Purchased from: dealer

Sound — 1
While she was stock... The humbuckers were off the scale. They simply screamed, distorted everything, it sounded like some punk band, you know - distortion effect to the max, amps to the max, guitar to the max... Uncontrollable sound. Then I got it overhauled inside out and fitted one Gibson and one Seymour Duncan pickup just to try it on. Things got much better, but as the sound became recognisable two things came out: it gets out of tune in 2 songs and no matter how gently you hold the neck and touch the strings, the neck is so soft it cannot hold a note. Play a note and it goes PYOOOIIINNNGGGG.

Overall Impression — 1
I am a rocker with thrash metal background. I also play a lot of blues but I like my guitar to sound like it's on steroids. This one - after installing some quality stuff and rewiring, it produced the SOUND, but it just can't hold a note, it can't stay in tune because the wood is so cheap and soft it bends too much. This guitar is just an ornament, a decoration, not an instrument. I wouldn't recommend it even to beginners - even from start you need an instrument that inspires you, not hold you back. My recomendation: go for an Epiphone, it costs just a little more, but at least you can play it and in time, when your knowledge goes forward, you can upgrade it with some serious pickups and wiring to a high-class guitar. This one gives you no perspective, I tried some top-of-the-line gadgets on it and it did nothing. It was like putting a V8 engine on a bycicle.
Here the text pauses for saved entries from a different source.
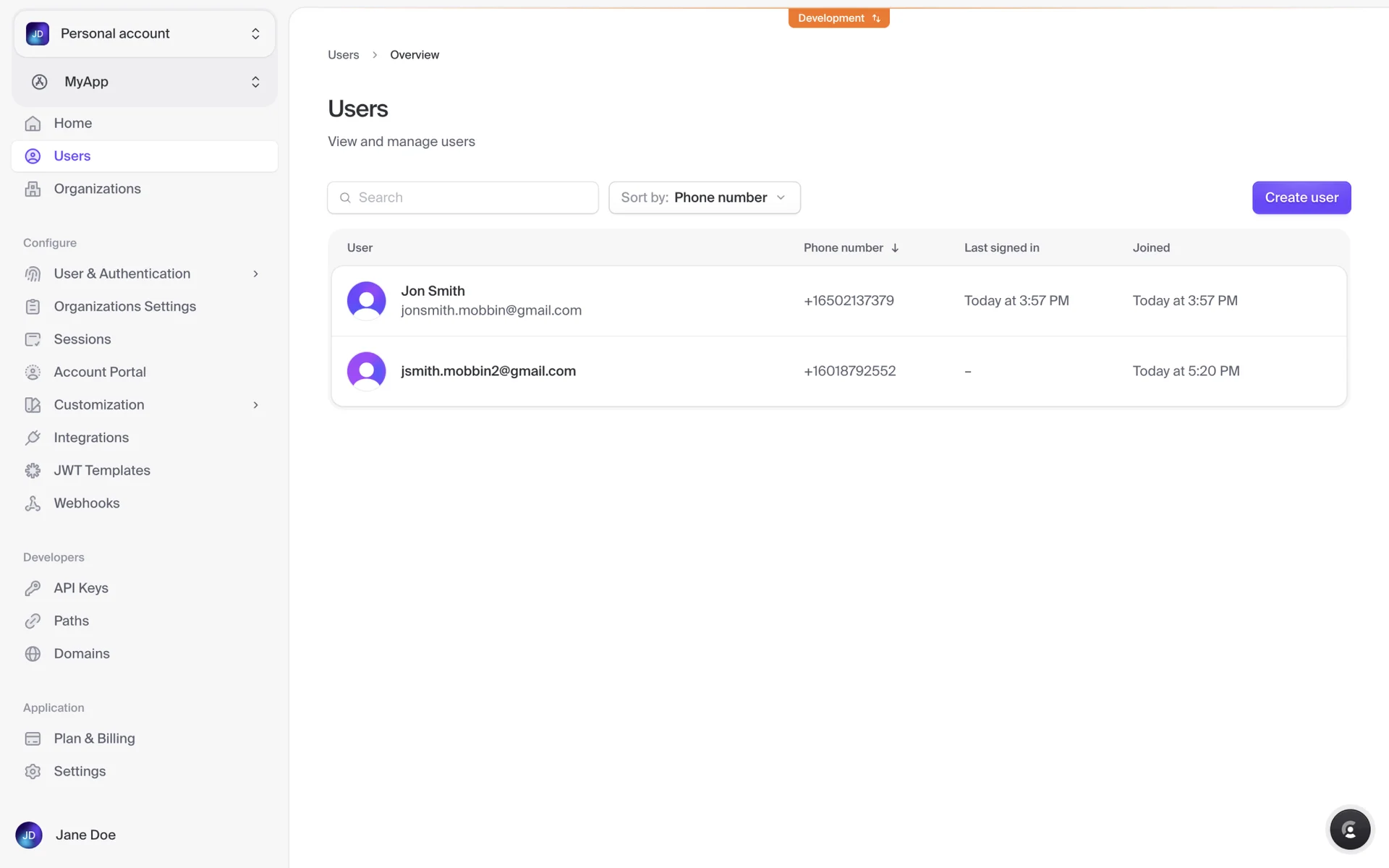Click the Users breadcrumb link
The image size is (1389, 868).
(343, 55)
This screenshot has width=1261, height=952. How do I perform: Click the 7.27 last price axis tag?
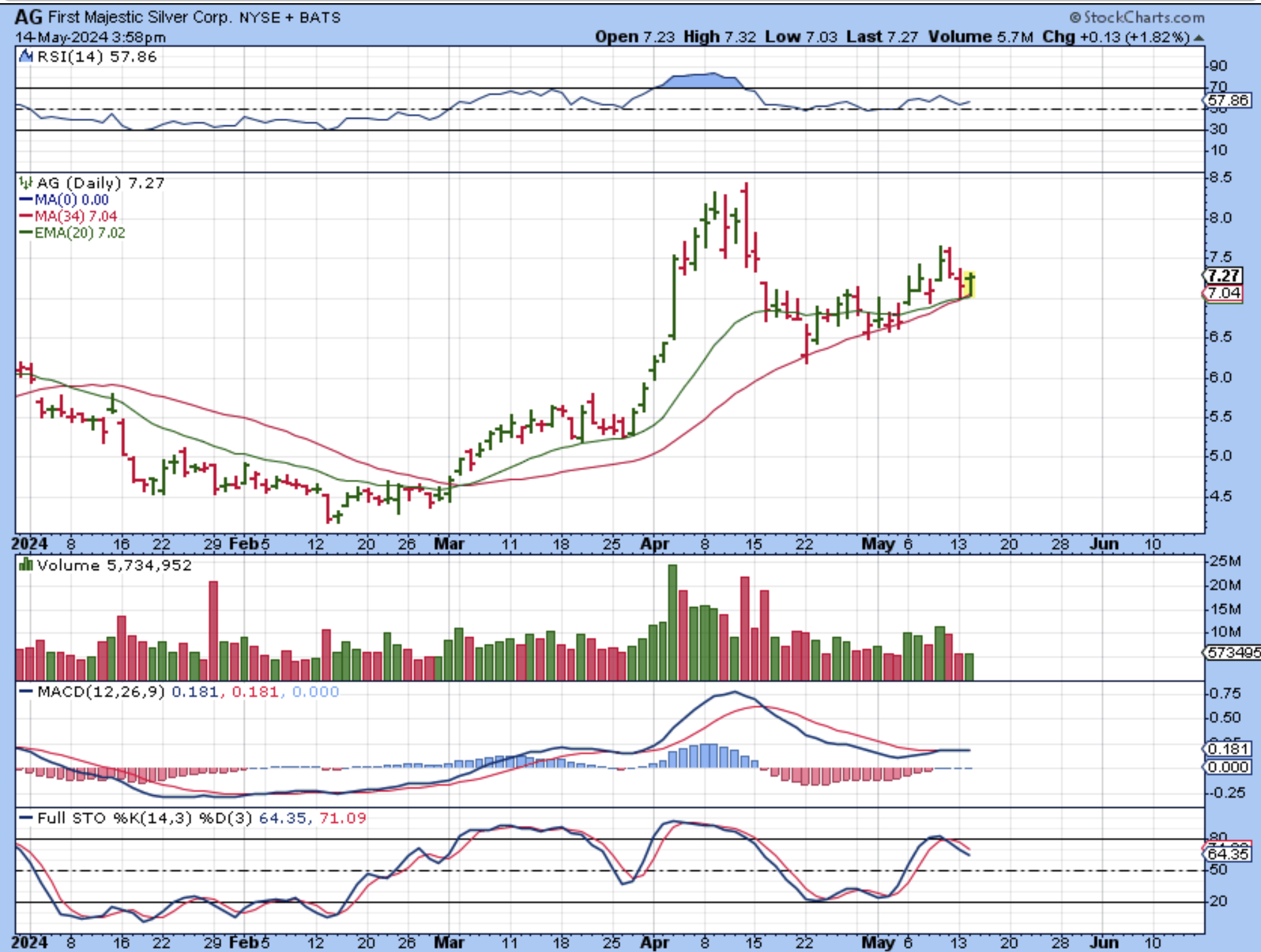(1223, 275)
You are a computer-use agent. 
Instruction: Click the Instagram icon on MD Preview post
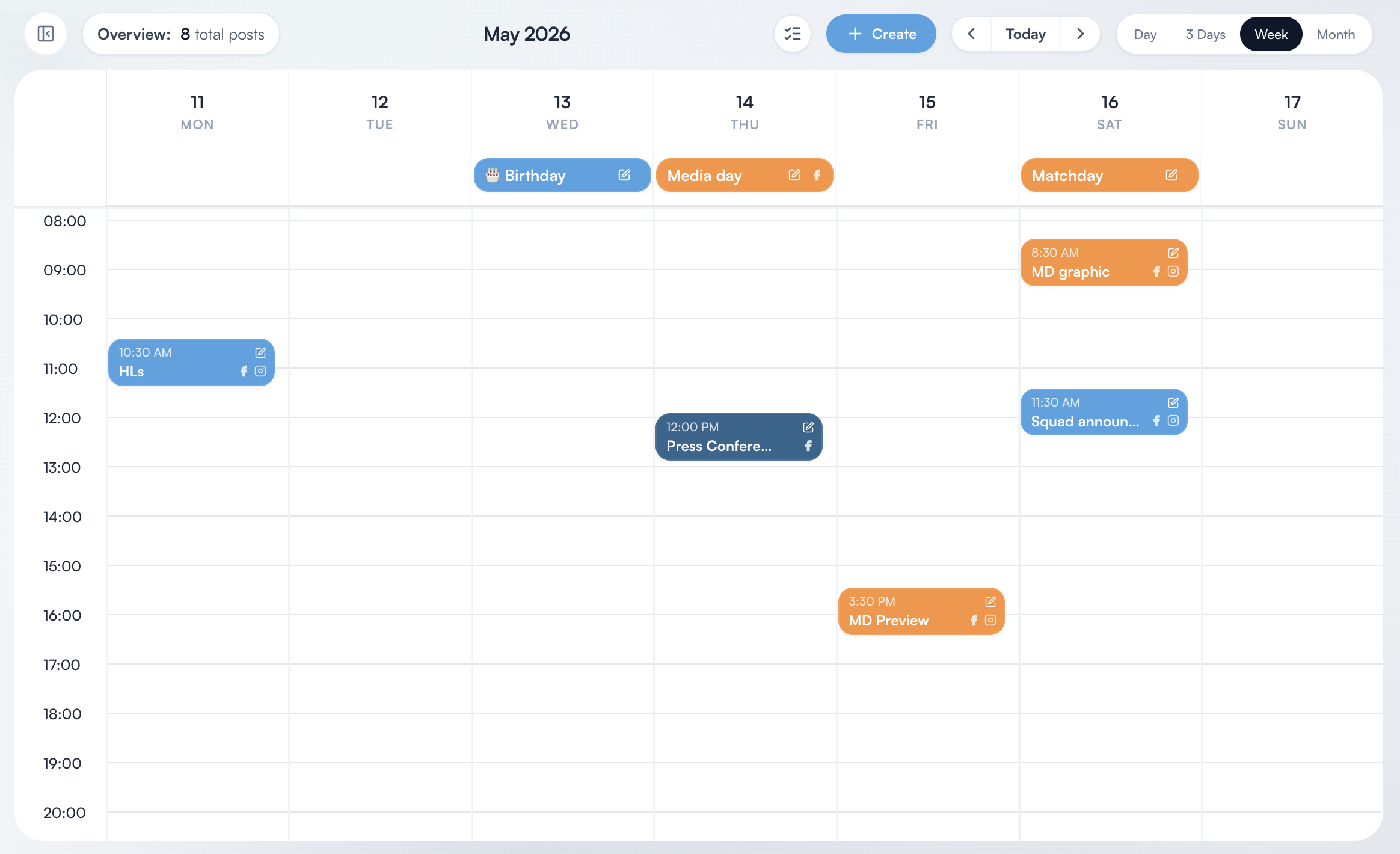pos(989,620)
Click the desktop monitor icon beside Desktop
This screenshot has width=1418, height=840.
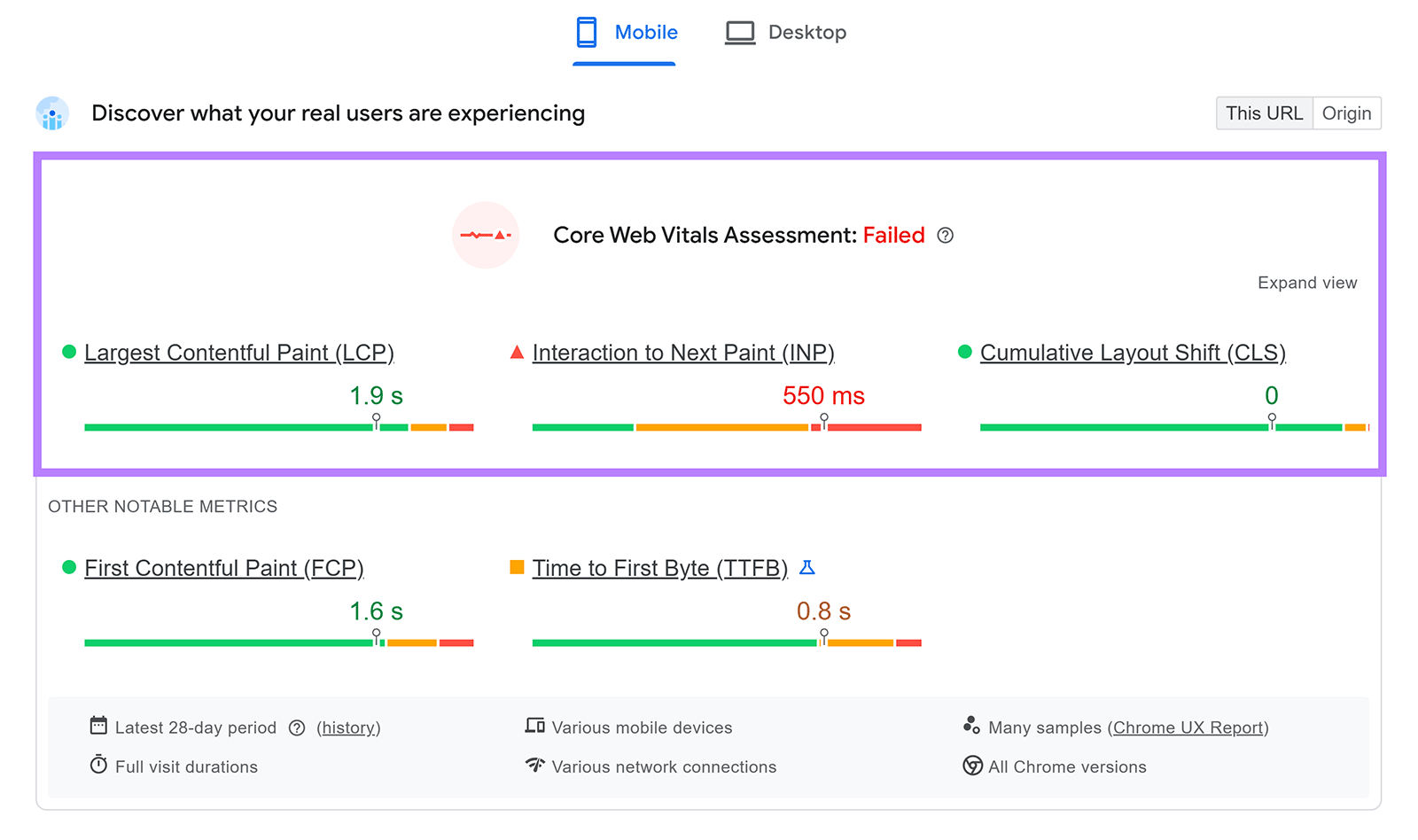(740, 31)
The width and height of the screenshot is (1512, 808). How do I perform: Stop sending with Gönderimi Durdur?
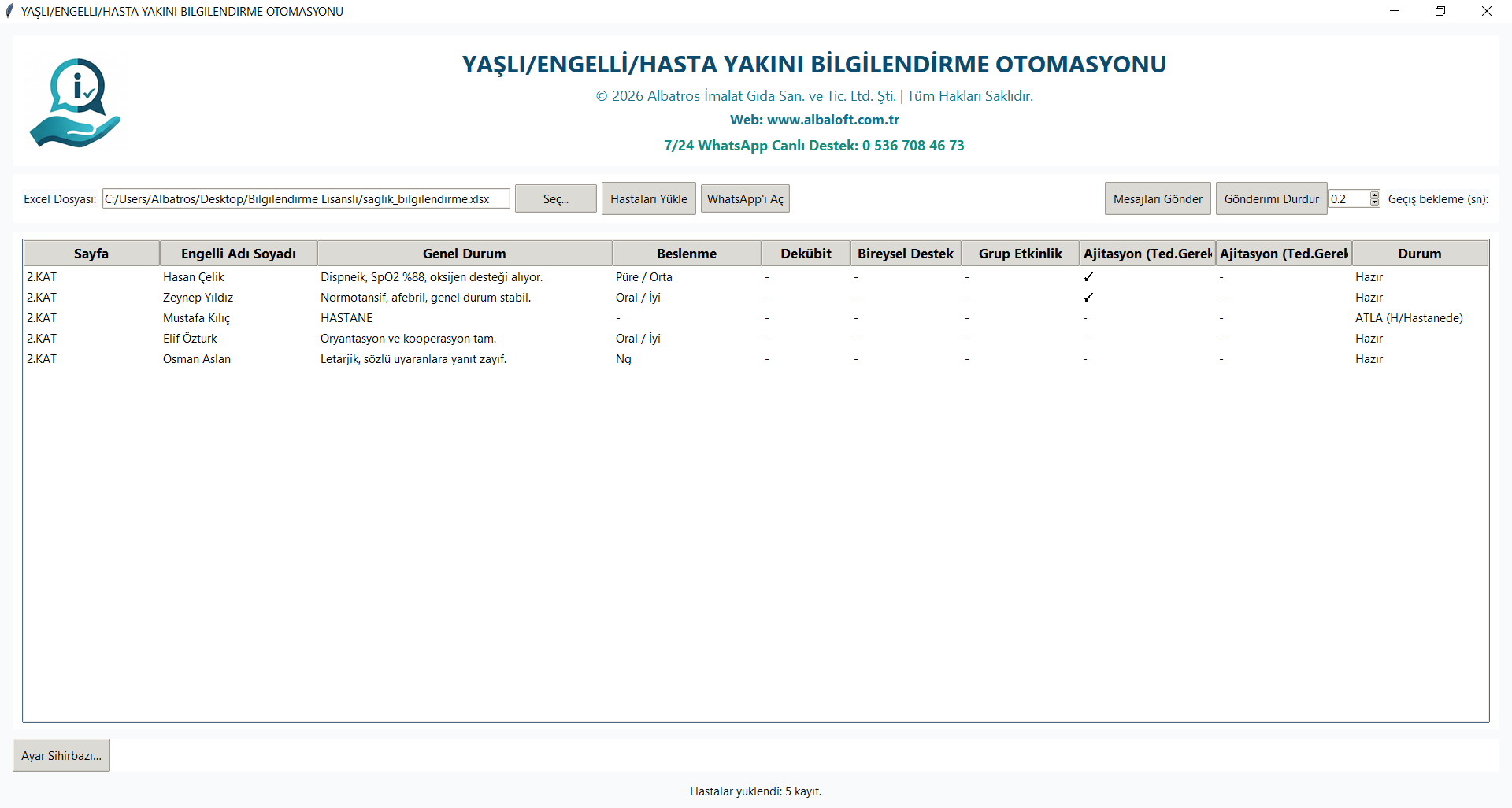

Reliability & Durability — 1
This guitar... hm... if you're a punk band, go The Who on it and smash it at the end of the song. it will probably produce nice splinters. Oh, another good idea - take some white spirit and wipe off the Harley Benton sign and Put Gibson. Then nail it on the wall with a 9-inch nail and say to everyone that you can AFFORD to do that. This guitar is 25% show, 5% go and 70% firewood.

Action, Fit & Finish — 1
The way this guitar is made - I'd say she's good to be hung on the wall of some bar - she LOOKS hot, but that's it. But even to carry the shape of the Gibson Flying V, a guitar has to be of SOME quality. So in the end I put some Korean (now THAT was an upgrade! - sarcasm) humbuckers that I took off an Epiphone and have it as a reserve guitar in case I tear a string on a concert or something. Bottom line: it's not worth the shape it's carrying. And even the low price is no excuse for this one.

Features — 1
This guitar came with... hm... strings. No suitcase no gigbag not much of anything... Just the Standard piece of wood, two out-of-control out-of-scale humbuckers, bridge was screwed only half way in and the strings pulled it almost out. Typical Chinese handywork, but nice as an ornament on the wall.

1 comment sorted by best / new / date

    Gibson's Flying V is made in Korina or Mahogany: heavy weight woods, whose tight texture gives some resonance and sustain to an odd shape, othervise prone to all sort of sound flows. If not made in these two woods (you can add to them the very rare Eastern Poplar, a species tightly related to Mahogany, only slightly lighter), it won't sound good, no matter what pups and bridge you will put on it. Due to its shape, the guitar will have an inconsistent sound, no warmth, no sustain. The neck should be in Mahogany as well, otherwise it will bend while playing on its 1st half. The conclusion: this Harley Benton is mere firewood. It's not made in proper wood, it has stock mass-produced Chinese pups and hardware, it is badly finished (I've seen quite a few: none was perfect). Very good for those who have nothing to do with a guitar.